Shadow Banking And Monetary Policy

The Bank of England just published a research paper “Do contractionary monetary policy shocks expand shadow banking?”

We previously discussed the role and importance of shadow banking, making the point that up to the 1980s, traditional banks were the dominant institutions in intermediating funds between savers and borrowers. However, since then, the role of market-based intermediaries has steadily increased. Whilst shadow banking cannot be defined as a homogenous, well-defined category, it embrances at least three types of intermediaries: asset-backed (ABS) issuers, finance companies, and funding corporations. In addition, shadow banking sector involves a web of financial institutions and a range of securitisation and funding techniques, and these activities are often closely intertwined with the traditional banking and insurance institutions. These interlinkages can involve back-up lines of credit, implicit guarantees to special purpose vehicles and asset management subsidiaries. So, given the focus on greater banking system regulation, and the role of monetary policy in this, the question is, does tighter monetary policy flow on to impact shadow banking. Is so, how?

Using detailed modelling, they find that monetary policy shocks do seem to affect the balance sheets of both commercial banks and their unregulated counterparts in the shadow banking sector. However, a monetary contraction aimed at reducing the asset growth of commercial banks would tend to cause a migration of activity beyond the regulatory perimeter to the shadow banking sector.
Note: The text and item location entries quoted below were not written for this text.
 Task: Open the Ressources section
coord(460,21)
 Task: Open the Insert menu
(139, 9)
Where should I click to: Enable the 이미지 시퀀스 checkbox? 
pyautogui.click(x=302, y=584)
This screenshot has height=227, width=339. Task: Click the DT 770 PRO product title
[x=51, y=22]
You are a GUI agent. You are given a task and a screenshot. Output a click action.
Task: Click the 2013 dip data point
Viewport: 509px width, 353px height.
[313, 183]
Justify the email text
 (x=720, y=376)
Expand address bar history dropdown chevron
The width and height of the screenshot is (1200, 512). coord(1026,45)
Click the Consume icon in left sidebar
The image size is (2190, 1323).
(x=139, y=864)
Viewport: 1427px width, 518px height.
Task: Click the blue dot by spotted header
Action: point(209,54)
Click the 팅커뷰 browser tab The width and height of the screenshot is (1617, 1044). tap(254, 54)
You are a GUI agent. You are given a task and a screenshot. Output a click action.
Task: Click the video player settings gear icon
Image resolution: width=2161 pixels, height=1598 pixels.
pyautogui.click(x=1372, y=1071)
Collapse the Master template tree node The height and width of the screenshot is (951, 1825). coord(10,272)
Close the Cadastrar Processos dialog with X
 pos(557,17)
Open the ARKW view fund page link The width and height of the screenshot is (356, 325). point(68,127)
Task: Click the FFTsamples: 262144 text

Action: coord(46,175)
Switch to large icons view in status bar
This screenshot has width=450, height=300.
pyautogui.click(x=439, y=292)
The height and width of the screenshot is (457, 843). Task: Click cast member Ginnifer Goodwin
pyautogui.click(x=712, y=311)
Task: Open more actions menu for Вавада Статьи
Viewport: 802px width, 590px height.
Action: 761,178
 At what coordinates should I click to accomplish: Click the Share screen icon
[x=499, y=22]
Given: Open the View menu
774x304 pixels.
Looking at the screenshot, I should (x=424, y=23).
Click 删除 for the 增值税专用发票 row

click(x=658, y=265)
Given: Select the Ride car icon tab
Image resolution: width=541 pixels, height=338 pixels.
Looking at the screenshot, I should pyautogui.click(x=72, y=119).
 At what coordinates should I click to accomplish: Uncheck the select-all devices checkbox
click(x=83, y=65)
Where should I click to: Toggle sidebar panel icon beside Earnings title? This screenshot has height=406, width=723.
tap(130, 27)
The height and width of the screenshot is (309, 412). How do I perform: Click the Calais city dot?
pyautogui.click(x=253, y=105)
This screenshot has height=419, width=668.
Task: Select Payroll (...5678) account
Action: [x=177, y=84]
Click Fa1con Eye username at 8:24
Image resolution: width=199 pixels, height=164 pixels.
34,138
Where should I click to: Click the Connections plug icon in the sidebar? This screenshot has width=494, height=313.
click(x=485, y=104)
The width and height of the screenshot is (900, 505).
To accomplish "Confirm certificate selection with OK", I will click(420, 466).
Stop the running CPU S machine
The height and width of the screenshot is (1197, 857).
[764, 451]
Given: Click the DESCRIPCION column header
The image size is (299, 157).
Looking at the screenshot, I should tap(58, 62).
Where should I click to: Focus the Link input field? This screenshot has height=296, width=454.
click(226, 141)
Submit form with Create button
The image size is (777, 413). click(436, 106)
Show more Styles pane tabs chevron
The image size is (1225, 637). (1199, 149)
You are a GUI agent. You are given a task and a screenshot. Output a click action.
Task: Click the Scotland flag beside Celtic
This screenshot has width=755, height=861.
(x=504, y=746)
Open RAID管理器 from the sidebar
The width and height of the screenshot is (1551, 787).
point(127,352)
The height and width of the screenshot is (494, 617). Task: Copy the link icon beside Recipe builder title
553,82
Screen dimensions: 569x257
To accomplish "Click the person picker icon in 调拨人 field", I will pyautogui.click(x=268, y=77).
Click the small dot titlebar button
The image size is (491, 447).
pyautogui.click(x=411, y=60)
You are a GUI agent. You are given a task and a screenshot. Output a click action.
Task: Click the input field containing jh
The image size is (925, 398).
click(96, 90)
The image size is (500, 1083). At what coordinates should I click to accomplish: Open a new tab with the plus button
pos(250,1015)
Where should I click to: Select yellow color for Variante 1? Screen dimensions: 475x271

In fact the monetary response needed to lean against shadow bank asset growth is of opposite to that needed to lean against commercial bank asset growth.

This means that monetary policy designed to control commercial banking may, as an unintended consequence, increase shadow banking activity (and so work against the policy intent). Therefore, they suggest that authorities should continue to develop a set of regulatory tools, complementary to monetary policy, that (a) seek to moderate excessive swings in risk-taking by commercial banks, as embodied in recent macroprudential frameworks, and (b) seek to strengthen oversight and regulation of the shadow banking sector. Monetary policy alone is not enough.